Esami e visite: ecco che cosa pagheremo

4 Marzo 2016

Oltre 200 prestazioni finiscono fuori ticket: risonanza e Tac, ma anche colesterolo e trigliceridi, coperti solo per casi gravi

PESCARA. Addio a visite ed esami medici gratuiti (o con ticket sanitario) per centinaia di prestazioni, che da ora in avanti si pagheranno. La stretta è entrata nel vivo con la pubblicazione sulla Gazzetta Ufficiale del cosiddetto Decreto appropriatezza, la normativa varata dal ministero della Salute per tagliare gli esami, e dunque le spese, inutili. Il decreto prevede limiti per la prescrizione di 203 prestazioni sanitarie a carico del servizio sanitario nazionale e sanzioni, per ora sospese, a carico dei medici inadempienti.

Da oggi, per esempio, una Tac si potrà prescrivere solo in tre casi: per la valutazione delle strutture scheletriche in caso di tumore, per un cancro sospetto, ma solo dopo un esito dubbio della risonanza magnetica o, infine, per le complicanze seguite a un intervento chirurgico in pazienti in cui è controindicata la stessa risonanza.

Il provvedimento sposta dunque l’asticella della spesa sanitaria verso il cittadino. Molti esami o interventi finora a carico della sanità pubblica potranno essere prescritti dal medico solo se il paziente ne abbia davvero bisogno o rientri nelle situazioni standard in cui la prestazione può essere erogata. Altrimenti, il cittadino sarà chiamato a sostenere di tasca propria l’intero costo o a rivolgersi alle strutture private.

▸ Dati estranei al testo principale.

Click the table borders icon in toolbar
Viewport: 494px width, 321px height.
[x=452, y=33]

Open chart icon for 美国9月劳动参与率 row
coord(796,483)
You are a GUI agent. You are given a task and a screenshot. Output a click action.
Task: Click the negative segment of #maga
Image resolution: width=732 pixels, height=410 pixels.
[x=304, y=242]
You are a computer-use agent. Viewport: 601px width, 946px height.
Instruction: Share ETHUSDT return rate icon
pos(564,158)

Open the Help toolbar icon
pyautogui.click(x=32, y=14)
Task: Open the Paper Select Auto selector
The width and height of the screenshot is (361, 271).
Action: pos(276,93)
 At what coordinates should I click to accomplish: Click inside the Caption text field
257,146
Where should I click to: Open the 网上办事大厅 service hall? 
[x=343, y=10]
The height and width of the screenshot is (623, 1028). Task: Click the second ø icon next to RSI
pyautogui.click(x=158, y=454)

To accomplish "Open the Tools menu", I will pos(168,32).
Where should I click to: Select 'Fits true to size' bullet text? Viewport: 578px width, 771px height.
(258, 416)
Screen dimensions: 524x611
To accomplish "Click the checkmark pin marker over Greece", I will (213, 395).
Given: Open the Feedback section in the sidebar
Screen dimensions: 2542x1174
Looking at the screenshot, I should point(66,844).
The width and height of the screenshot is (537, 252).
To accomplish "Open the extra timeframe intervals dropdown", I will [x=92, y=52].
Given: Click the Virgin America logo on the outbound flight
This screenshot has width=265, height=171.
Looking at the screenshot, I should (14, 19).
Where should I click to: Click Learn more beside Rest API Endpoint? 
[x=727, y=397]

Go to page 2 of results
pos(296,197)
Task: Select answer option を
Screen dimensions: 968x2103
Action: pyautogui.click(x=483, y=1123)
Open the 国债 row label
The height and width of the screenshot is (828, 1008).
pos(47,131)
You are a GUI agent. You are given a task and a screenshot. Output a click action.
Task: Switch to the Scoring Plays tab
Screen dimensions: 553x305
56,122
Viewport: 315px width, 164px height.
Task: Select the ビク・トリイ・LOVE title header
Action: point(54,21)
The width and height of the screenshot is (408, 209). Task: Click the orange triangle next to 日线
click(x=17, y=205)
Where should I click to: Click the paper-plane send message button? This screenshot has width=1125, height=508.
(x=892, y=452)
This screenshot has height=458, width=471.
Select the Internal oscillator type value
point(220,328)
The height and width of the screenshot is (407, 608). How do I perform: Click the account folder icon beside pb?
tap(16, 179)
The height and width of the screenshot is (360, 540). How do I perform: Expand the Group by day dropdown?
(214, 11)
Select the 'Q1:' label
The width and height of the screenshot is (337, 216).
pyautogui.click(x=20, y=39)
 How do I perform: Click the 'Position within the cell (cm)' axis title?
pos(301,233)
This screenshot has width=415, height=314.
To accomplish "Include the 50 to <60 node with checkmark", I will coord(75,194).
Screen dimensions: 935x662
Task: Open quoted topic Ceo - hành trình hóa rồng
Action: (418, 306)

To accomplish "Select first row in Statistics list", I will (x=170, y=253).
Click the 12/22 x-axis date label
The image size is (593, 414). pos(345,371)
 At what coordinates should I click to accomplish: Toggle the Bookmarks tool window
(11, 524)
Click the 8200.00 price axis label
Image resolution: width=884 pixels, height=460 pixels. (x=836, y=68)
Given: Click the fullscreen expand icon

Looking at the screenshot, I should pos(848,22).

Le aree a cui appartengono le 203 prestazioni “fuori ticket” sono: odontoiatria, genetica, radiologia diagnostica, esami di laboratorio, dermatologia allergologica, medicina nucleare. Un lungo elenco in cui rientrano tantissimi tipi di esami: le Tac, le risonanze magnetiche, la tomoscintigrafia cerebrale, alcune ricerche genetiche, i trattamenti per le protesi, le terapie a luce ultravioletta, l'estrazione dei denti, le analisi delle urine e del sangue. Gli esami per il colestorolo o i trigliceridi, ad esempio, non saranno pagati solo in caso di paziente proveniente da screening o con grave rischio di patologie cardiovascolari. Le indagini sul gruppo sanguigno saranno prescrivibili solo in vista di un trapianto o di una donazione, di trasfusione, oppure in donne in gravidanza e in funzione preconcezionale, ovvero se si sta cercando un figlio. Le risonanze magnetiche saranno garantite gratuitamente solo in particolari condizioni, legate ad esempio a patologie oncologiche o traumatiche.

Per quanto riguarda l’odontoiatria, due sono le categorie “protette”: i pazienti sotto i 14 anni, e i soggetti in condizione di vulnerabilità sociale e sanitaria. In quest’ultimo caso, le cure devono essere “indispensabili” per il paziente che deve avere condizioni di svantaggio economico, basso reddito, marginalità o esclusione sociale. Per fare un esempio, si può essere sottoposti ad un impianto di protesi dentaria solo in condizioni di vulnerabilità sanitaria in caso di sindrome algica e disfunzione dell’articolazione temporo-mandibolare. Nella vulnerabilità sanitaria rientrano anche i destinatari di trapianti, immunodeficienze, tumori oncoematologici e disordini della coagulazione, cardiopatie congenite e gravi. Per quanto riguarda la “vulnerabilità sociale”, nel documento si specifica che si tratta di “condizioni di svantaggio sociale ed economico che impediscono l’accesso alle cure odontoiatriche a pagamento per gli elevati costi delle strutture private”.

Resta garantito a tutti il trattamento delle urgenze odontostomatologiche. Il decreto ha inevitabilmente dato il via ad accese polemiche, ed è stato accusato da più parti di « ledere la salute dei cittadini negando l’accesso ad esami e terapie». Il Governo, al contrario, sostiene di «non aver leso il diritto alla salute», poiché le prestazioni possono essere coperte dal ticket «qualora siano rispettate le condizioni di erogabilità previste dal decreto stesso». Per ciascuna delle prestazioni , le condizioni di erogabilità andranno valutate in base allo stato personale e clinico del beneficiario e alla finalità terapeutica.